• Activity: In the listing, find every line that has the string "luglio" and copy it.

• Source data:
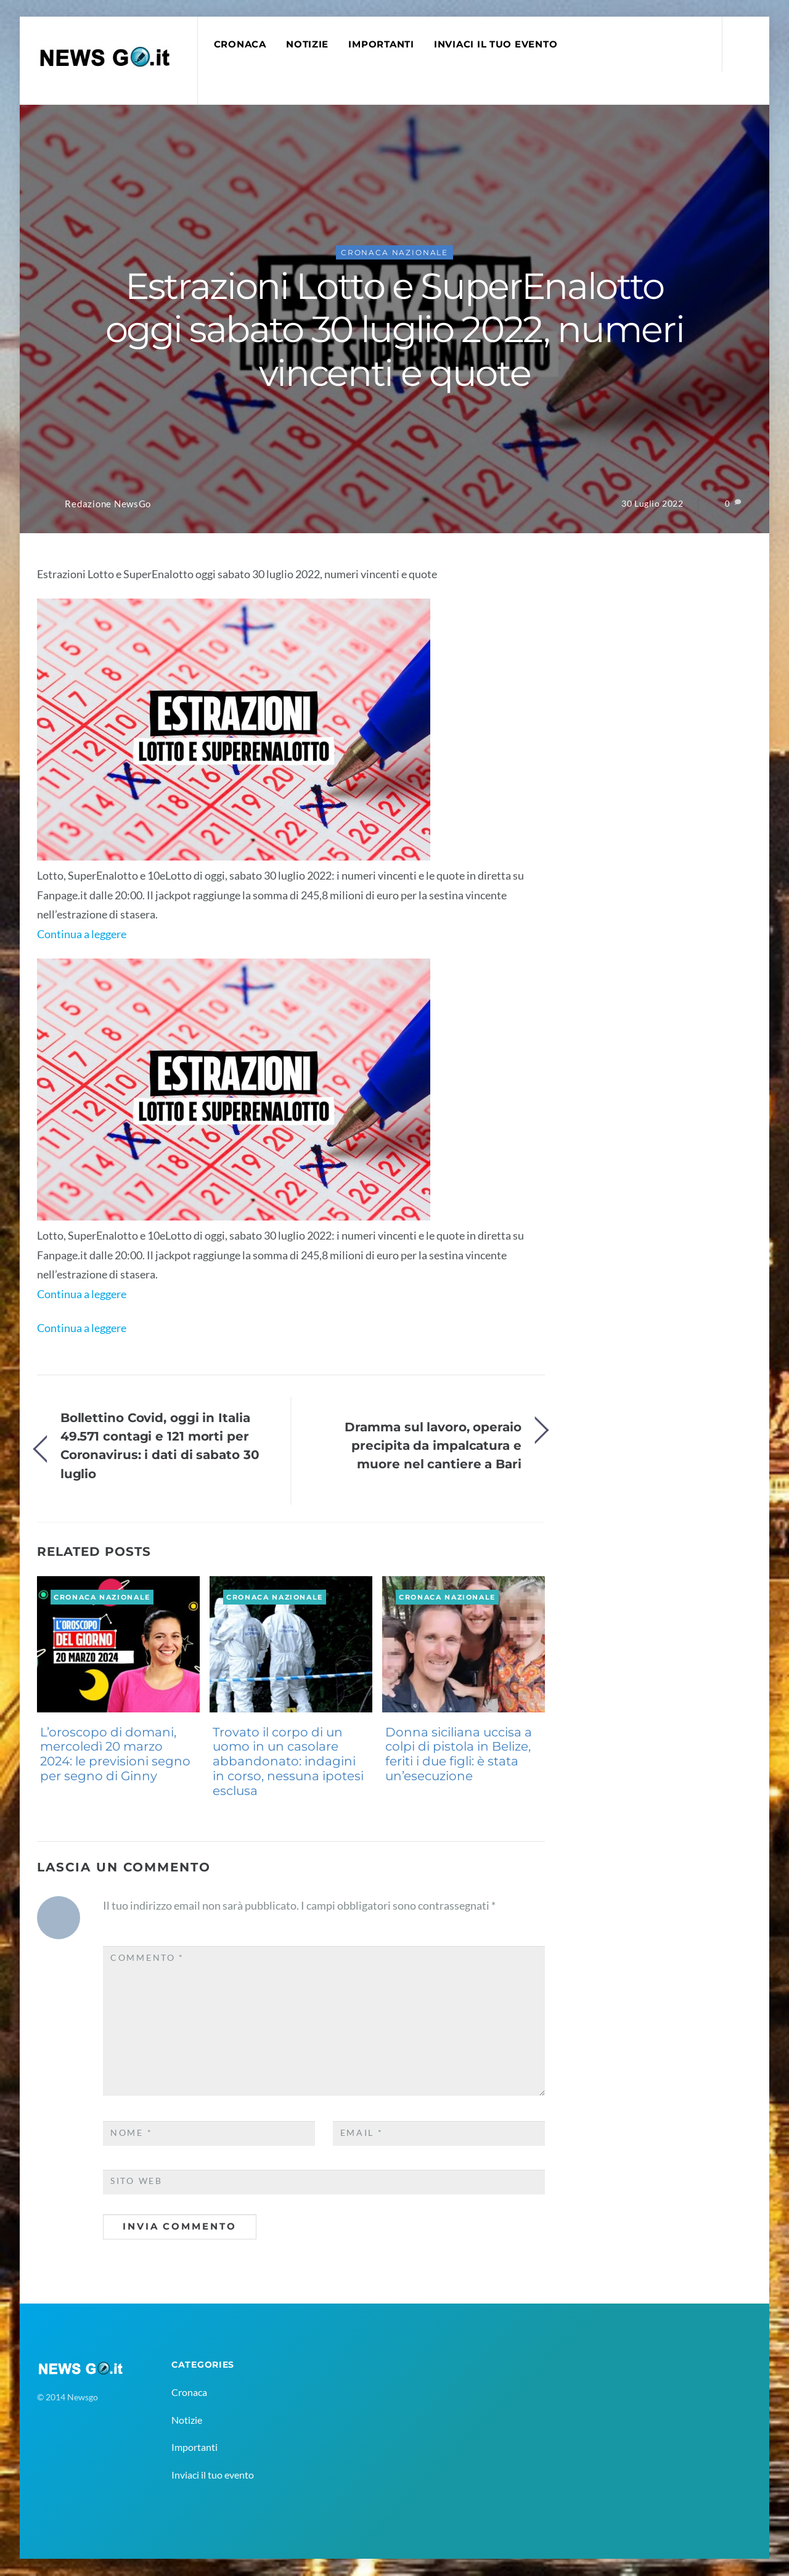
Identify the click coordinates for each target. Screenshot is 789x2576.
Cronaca (240, 44)
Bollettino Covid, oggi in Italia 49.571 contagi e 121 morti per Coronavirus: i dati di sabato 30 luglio (160, 1445)
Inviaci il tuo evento (496, 44)
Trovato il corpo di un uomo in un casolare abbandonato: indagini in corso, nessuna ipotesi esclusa (288, 1762)
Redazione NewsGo (108, 504)
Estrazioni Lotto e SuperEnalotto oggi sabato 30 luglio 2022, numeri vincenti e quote (394, 329)
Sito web (136, 2181)
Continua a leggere (81, 934)
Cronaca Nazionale (394, 253)
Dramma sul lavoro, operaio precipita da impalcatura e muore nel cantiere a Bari (433, 1446)
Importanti (381, 44)
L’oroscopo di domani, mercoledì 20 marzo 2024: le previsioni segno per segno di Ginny (115, 1754)
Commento (147, 1958)
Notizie (308, 44)
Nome (131, 2133)
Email (361, 2133)
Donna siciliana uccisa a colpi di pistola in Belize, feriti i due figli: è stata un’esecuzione (458, 1754)
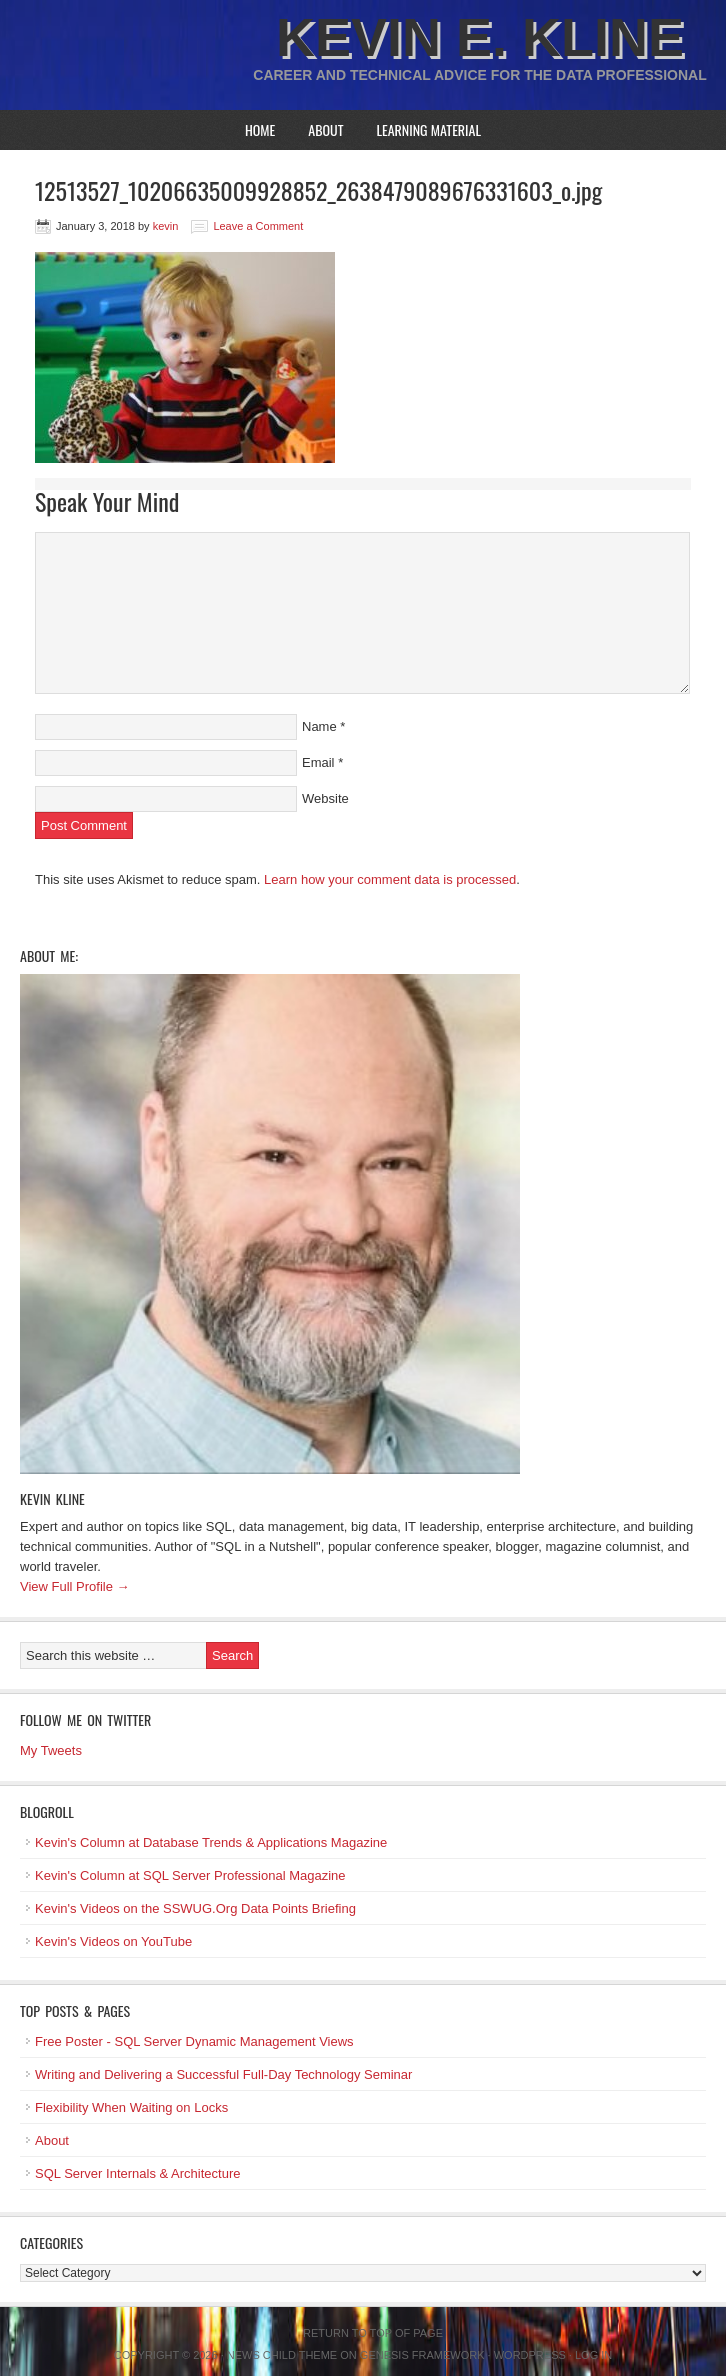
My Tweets (51, 1750)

• Solution to the exercise:
Bollettino Covid, oggi in Italia 49.571 contagi e 121 morti per Coronavirus: i dati di sabato 30 luglio (160, 1445)
Estrazioni Lotto e SuperEnalotto oggi sabato 30 luglio 2022, numeri vincenti e quote (394, 329)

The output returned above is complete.